This is a rescaling of the pseudo-threshold for the LLR, returned by the method .llr_pseudothreshold; see that method for more details. This threshold is also given by Eq (17) in “Probing context-dependent errors in quantum processors”, by Rudinger et al.

Note that this pseudo-threshold is not defined if the total number of counts (summed over contexts) for a sequence varies between sequences.

Returns

float

The pseudo-threshold for the JSD of a circuit, if well-defined.

property aggregate_llr

Returns the “aggregate” log-_likelihood ratio (LLR).

This values compares the null hypothesis of no context dependence in any sequence with the full model of arbitrary context dependence. This is the sum of the per-sequence LLRs, and it is defined in Eq (11) of “Probing context-dependent errors in quantum processors”, by Rudinger et al.

Returns

float

The aggregate LLR.

property aggregate_llr_threshold

The (multi-test-adjusted) statistical significance threshold for the “aggregate” log-_likelihood ratio (LLR).

Above this value, the LLR is significant. See .aggregate_llr for more details. This quantity is the LLR version of the quantity defined in Eq (14) of “Probing context-dependent errors in quantum processors”, by Rudinger et al.

Returns

float

The threshold above which the aggregate LLR is statistically significant.

property aggregate_pvalue

Returns the p-value for the “aggregate” log-_likelihood ratio (LLR).

This compares the null hypothesis of no context dependence in any sequence with the full model of arbitrary dependence. This LLR is defined in Eq (11) in “Probing context-dependent errors in quantum processors”, by Rudinger et al., and it is converted to a p-value via Wilks’ theorem (see discussion therein).

Note that this p-value is often zero to machine precision, when there is context dependence, so a more useful number is often returned by aggregate_nsigma() (that quantity is equivalent to this p-value but expressed on a different scale).

Returns

float

The p-value of the aggregate LLR.

property aggregate_pvalue_threshold

The (multi-test-adjusted) statistical significance threshold for the p-value of the “aggregate” LLR.

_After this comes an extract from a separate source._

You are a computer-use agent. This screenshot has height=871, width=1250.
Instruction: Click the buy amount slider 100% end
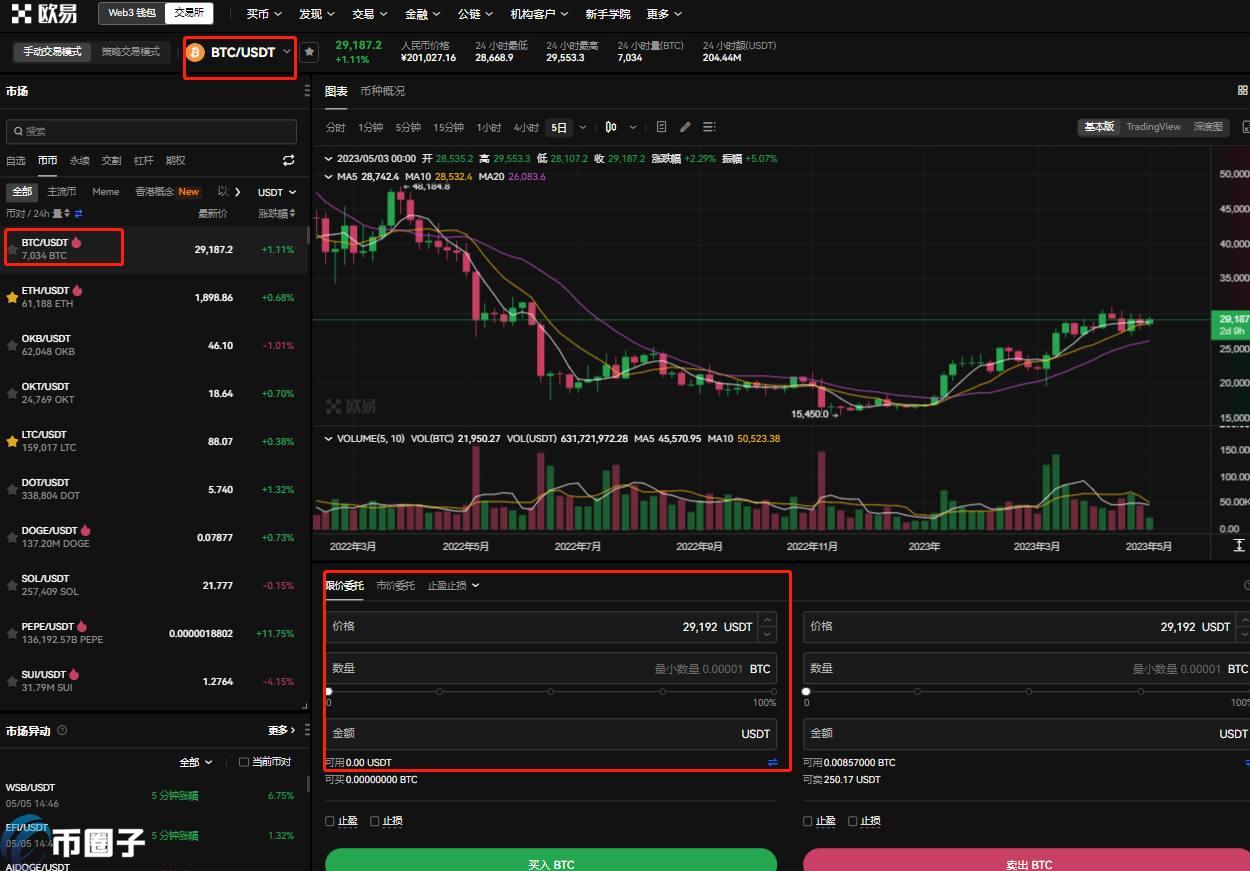pyautogui.click(x=773, y=691)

Here, LLR refers to the log-_likelihood ratio. Below this p-value the LLR would be deemed significant. See the .aggregate_pvalue method for more details.

Returns

float

The statistical significance threshold for the p-value of the “aggregate” LLR.

property aggregate_nsigma

The number of standard deviations the “aggregate” LLR is above the context-independent mean.

More specifically, the number of standard deviations above the context-independent mean that the “aggregate” log-_likelihood ratio (LLR) is. This quantity is defined in Eq (13) of “Probing context-dependent errors in quantum processors”, by Rudinger et al.

Returns

float

The number of signed standard deviations of the aggregate LLR .

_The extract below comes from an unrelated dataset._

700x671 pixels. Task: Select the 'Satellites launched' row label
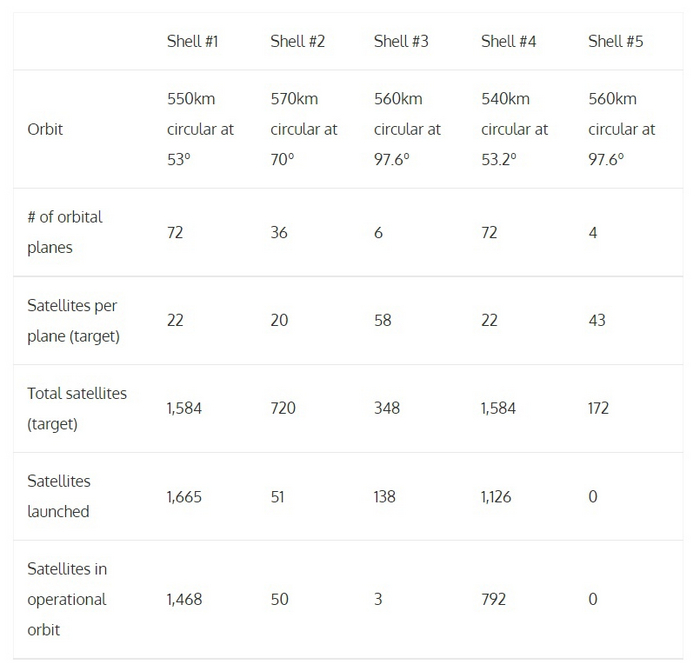(x=59, y=496)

property aggregate_nsigma_threshold

The significance threshold above which the signed standard deviations of the aggregate LLR is significant.

The (multi-test-adjusted) statistical significance threshold for the signed standard deviations of the the “aggregate” log-_likelihood ratio (LLR). See the .aggregate_nsigma method for more details. This quantity is defined in Eq (14) of “Probing context-dependent errors in quantum processors”, by Rudinger et al.

Returns

float

The statistical significance threshold above which the signed standard deviations of the aggregate LLR is significant.

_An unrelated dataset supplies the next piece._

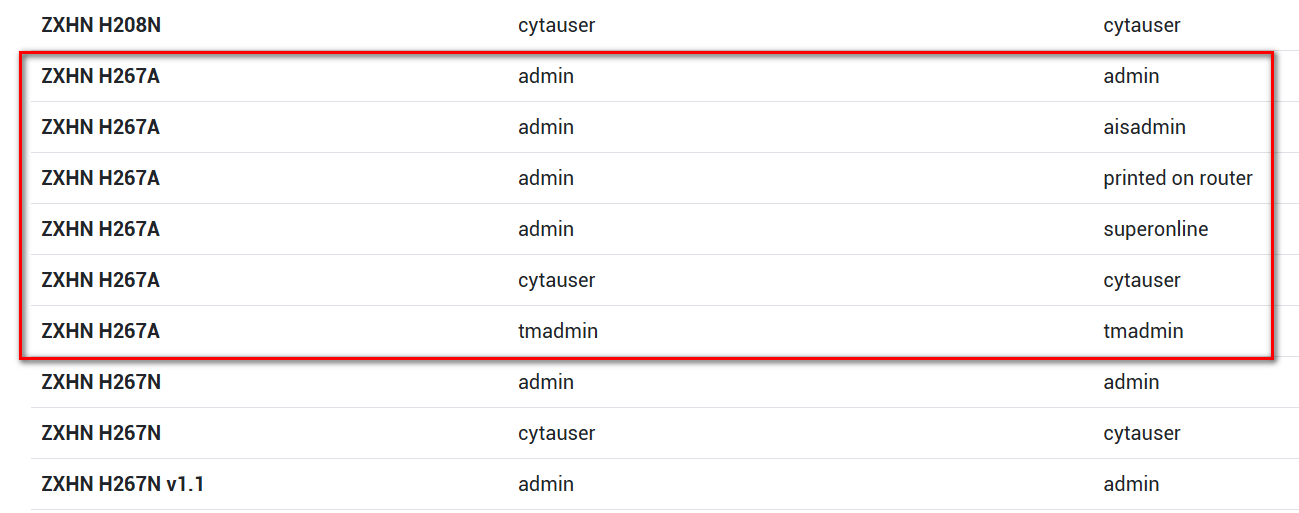Select admin username in H267N v1.1 row
Viewport: 1299px width, 513px height.
[546, 484]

run(significance=0.05, per_circuit_correction='Hochberg', aggregate_test_weighting=0.5, pass_alpha=True, verbosity=2)

Runs statistical hypothesis testing.

This detects whether there is statistically significant variation between the DateSets in this DataComparator. This performs hypothesis tests on the data from individual circuits, and a joint hypothesis test on all of the data. With the default settings, this is the method described and implemented in “Probing context-dependent errors in quantum processors”, by Rudinger et al. With non-default settings, this is some minor variation on that method.

Note that the default values of all the parameters are likely sufficient for most purposes.

Parameters

significancefloat in (0,1), optional (default is 0.05)

The “global” statistical significance to implement the tests at. I.e, with the standard per_circuit_correction value (and some other values for this parameter) the probability that a sequence that has been flagged up as context dependent is actually from a context-independent circuit is no more than significance. Precisely, significance is what the “family-wise error rate” (FWER) of the full set of hypothesis tests (1 “aggregate test”, and 1 test per sequence) is controlled to, as long as per_circuit_correction is set to the default value, or another option that controls the FWER of the per-sequence comparion (see below).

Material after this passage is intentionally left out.